*** Begin section ***

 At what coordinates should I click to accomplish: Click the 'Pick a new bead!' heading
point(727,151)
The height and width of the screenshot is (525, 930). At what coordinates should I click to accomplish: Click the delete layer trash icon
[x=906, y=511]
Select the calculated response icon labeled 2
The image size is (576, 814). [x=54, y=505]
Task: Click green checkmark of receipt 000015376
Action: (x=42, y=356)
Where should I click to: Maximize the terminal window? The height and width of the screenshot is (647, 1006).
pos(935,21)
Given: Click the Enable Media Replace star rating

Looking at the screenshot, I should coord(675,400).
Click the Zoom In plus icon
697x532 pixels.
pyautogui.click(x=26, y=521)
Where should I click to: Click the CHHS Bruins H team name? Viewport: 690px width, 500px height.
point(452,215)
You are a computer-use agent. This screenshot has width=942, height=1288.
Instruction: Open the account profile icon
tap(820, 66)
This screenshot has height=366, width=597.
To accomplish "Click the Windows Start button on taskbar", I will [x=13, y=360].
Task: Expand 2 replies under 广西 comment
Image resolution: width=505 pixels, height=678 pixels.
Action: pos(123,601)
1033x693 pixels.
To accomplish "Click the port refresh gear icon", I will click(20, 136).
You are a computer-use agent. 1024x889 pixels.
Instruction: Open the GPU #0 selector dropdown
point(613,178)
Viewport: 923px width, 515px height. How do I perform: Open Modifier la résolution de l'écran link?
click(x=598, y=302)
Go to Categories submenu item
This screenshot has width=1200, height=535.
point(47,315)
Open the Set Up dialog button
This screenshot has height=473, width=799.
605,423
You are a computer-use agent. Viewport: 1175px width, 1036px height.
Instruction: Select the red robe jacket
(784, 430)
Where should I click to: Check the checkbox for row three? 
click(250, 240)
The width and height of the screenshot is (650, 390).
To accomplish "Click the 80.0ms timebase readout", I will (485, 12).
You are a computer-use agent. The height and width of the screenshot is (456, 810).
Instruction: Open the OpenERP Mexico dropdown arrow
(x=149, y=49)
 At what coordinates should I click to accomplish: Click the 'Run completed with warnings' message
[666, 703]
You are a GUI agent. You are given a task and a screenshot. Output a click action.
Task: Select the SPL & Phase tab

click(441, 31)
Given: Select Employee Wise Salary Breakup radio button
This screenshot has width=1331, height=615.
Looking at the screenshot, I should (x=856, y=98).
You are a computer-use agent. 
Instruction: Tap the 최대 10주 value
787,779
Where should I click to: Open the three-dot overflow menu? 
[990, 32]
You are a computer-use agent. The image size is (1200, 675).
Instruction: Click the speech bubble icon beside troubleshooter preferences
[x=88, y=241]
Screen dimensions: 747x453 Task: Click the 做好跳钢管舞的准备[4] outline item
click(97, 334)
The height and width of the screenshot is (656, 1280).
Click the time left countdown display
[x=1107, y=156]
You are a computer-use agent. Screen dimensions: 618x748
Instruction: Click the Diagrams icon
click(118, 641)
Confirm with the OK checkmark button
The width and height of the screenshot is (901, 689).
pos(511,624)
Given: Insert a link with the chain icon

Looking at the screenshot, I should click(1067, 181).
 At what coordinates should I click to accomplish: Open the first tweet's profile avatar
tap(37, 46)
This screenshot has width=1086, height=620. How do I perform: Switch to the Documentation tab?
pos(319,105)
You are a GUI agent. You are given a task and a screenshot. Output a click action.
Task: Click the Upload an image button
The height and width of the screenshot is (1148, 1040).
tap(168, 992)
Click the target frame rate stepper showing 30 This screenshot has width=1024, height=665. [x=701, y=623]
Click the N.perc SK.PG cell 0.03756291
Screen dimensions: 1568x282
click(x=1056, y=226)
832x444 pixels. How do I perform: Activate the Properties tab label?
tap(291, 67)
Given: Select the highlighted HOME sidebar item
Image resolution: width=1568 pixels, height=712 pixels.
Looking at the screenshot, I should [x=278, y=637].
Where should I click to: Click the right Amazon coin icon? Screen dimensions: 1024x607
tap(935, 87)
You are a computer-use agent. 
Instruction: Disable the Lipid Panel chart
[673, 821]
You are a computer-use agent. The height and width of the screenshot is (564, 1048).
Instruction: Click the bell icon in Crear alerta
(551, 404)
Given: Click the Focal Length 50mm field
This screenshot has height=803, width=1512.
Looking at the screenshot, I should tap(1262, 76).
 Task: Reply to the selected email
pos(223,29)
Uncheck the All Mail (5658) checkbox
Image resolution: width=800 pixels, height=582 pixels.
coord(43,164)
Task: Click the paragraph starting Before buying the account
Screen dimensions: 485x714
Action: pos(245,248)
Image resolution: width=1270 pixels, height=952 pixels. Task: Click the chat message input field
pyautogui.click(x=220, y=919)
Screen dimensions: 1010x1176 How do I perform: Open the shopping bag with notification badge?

*** End section ***

_Exercise details_. From the material above, set down exactly the lines starting at the one with "Given: Select the" and ending at the one with "is (564, 1048).", end lines included.

_Completed exercise_.
Given: Select the highlighted HOME sidebar item
Image resolution: width=1568 pixels, height=712 pixels.
Looking at the screenshot, I should [x=278, y=637].
Where should I click to: Click the right Amazon coin icon? Screen dimensions: 1024x607
tap(935, 87)
You are a computer-use agent. 
Instruction: Disable the Lipid Panel chart
[673, 821]
You are a computer-use agent. The height and width of the screenshot is (564, 1048).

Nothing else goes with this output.